Üstündeki 3 takım bir gün önce 2’şer puanla 6 puan kaybetmişti. ‘Bu ne demek oluyor?’ derseniz dün akşamki Kasımpaşa maçı Galatasaray için galip geldiğinde 9 puanlık bir kazanç anlamı taşıyordu. Ve nitekim zor da olsa maçı kazanarak sıralamadaki dördüncülükten, ezeli rakibi Fenerbahçe’nin üstüne çıkarak üçüncülüğe demir attı.
Önceki günkü derbi maçı sonrası Kasımpaşa-Galatasaray maçını analiz ettiğimizde hiç değilse daha hareketli, pozisyonlu, çekilen şutlar, kaleyi tutan toplar, penaltı ve gollerle zevk aldığımız bir maç oldu.
Oyunun hemen başında ağırlığını koyan Galatasaray rakip ev sahibi Lacivert-Beyazlılar’ın adam değil, saha markajı içerisindeki futbol anlayışı ile istediği gibi top gezdirmiş, ancak gol pozisyonlarını başta Podolski’yle uzaktan çekilen şutlarla, neticeyi bulmaya çalışmıştı. Nitekim oyunun ilk dakikalarında Podolski’nin uzaktan çektiği 3 şuttan bir tanesi gol oluyor ve Galatasaray maçın hemen başında rahatlıyordu.

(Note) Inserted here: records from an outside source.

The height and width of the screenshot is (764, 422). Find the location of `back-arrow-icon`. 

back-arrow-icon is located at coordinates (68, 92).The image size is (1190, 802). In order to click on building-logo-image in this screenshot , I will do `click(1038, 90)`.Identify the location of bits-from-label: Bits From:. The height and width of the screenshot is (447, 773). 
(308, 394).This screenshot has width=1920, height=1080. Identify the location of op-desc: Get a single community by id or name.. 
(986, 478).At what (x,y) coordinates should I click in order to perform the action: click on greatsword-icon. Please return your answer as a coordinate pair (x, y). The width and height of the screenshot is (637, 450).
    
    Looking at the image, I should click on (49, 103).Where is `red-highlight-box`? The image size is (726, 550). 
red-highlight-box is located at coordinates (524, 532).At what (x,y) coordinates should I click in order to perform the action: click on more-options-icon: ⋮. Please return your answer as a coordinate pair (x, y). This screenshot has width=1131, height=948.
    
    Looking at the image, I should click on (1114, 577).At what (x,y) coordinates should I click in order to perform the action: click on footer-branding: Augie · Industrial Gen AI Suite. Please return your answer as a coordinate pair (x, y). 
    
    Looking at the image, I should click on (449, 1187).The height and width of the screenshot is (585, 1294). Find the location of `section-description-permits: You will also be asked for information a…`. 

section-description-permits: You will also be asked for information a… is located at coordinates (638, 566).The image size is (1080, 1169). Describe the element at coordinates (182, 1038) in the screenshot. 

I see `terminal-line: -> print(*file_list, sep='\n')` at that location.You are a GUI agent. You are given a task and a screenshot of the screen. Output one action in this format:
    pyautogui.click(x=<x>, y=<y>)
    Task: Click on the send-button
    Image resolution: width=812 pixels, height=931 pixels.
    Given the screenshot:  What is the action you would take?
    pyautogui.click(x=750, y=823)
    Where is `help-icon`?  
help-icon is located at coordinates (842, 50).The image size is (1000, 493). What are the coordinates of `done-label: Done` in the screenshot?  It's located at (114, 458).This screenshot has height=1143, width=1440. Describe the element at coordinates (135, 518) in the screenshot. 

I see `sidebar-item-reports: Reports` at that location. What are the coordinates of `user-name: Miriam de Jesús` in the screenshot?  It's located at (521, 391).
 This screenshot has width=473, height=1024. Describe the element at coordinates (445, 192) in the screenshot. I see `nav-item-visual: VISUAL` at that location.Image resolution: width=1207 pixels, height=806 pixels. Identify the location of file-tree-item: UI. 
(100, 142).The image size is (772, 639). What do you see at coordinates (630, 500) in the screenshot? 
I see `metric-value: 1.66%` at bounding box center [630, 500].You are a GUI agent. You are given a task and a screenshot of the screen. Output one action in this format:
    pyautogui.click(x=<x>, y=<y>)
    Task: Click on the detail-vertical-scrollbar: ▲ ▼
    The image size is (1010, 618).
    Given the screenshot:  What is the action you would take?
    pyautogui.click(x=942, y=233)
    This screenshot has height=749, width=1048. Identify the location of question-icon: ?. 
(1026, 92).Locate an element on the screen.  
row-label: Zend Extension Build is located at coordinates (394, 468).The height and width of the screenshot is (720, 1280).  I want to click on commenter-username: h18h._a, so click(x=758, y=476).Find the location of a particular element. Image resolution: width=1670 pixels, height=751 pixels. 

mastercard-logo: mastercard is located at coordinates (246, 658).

İlk yarı boyunca Galatasaray’ın gezdirmiş olduğu top trafiğini, Kasımpaşalılar bir film seyreder gibi seyretmiş ancak rakibine de fazla gol pozisyonu vermemişti. Tunay ve Adem’in uzaktan şutlarını Muslera rahatlıkla çelerken hakem Mete Kalkavan ilk yarının sonunda belki de Kasımpaşa açısından gol fırsatı olacak bir pozisyonda Yasin’in koluyla aldığı topu es geçiyordu. Bu şekilde hem Kasımpaşa’nın tehlikesi bitiyor hem de Yasin sarı karttan kurtuluyordu.
İkinci yarı aynı görüntüler devam ederken Podolski’nin, Eren gibi duran golcü değil, gezici bir santrfor hüvviyetinde olması sahanın en çalışkanlarından Yasin’i rahatlatırken Sneijder’i de oynatmayı değil, oynamayı düşünen bir futbolcu kimliğine dönüştürüyordu.
Bruma’dan bahsetmek istersek değişen bir şey yok. Daha hala halı saha futbolcusu görünümünde. Topu çok sevmesi, çalım hastalığı, takım oyunu yerine bireysel futbolcu kimliği ile olması gereken faydayı sağlayamıyor. Bakmayın siz attığı şans golüne. O golü de hem defansif hem ofansif anlamda dün gecenin en iyilerinden Carole’e borçlu.
Defansta tecrübeli Hakan’ın yanı sıra Serdar'ın pozisyonlarda rakibine dengesiz girişi çoğu zaman oynadığı mevki açısından hem kendine hem de takımına zarar veriyor. İlk golde kendisinin daha sonra da Sabri’nin hatasıyla yenilen golden belki de 2 puanı bırakacak bir tehlike ortaya çıktı. Kasımpaşa’nın 10 kişi kalması Galatasaray’ı rahatlatacağına, 10 kişilik rakibi Koita'yla penaltıyı yakalıyor ama Adem Büyük’ün soyadına yakışmayacak şekilde kötü penaltısı Galatasaray’ın puan kaybetmesini önlüyordu.
Dakika 88’i gösterirken Veigneau yükseliyor ancak Muslera topu elinden kaçırdıktan sonra hakemin faul düdüğü çalmasıyla Galatasaray ağlarına giden top gol olarak değer kazanmıyordu. Bence bu temiz bir goldü.
Riekerink'e bir sorum var. Son dakikadaki Eren ve Josue değişikliği zaman geçirmek için miydi yoksa oyunculara para kazandırmak için mi!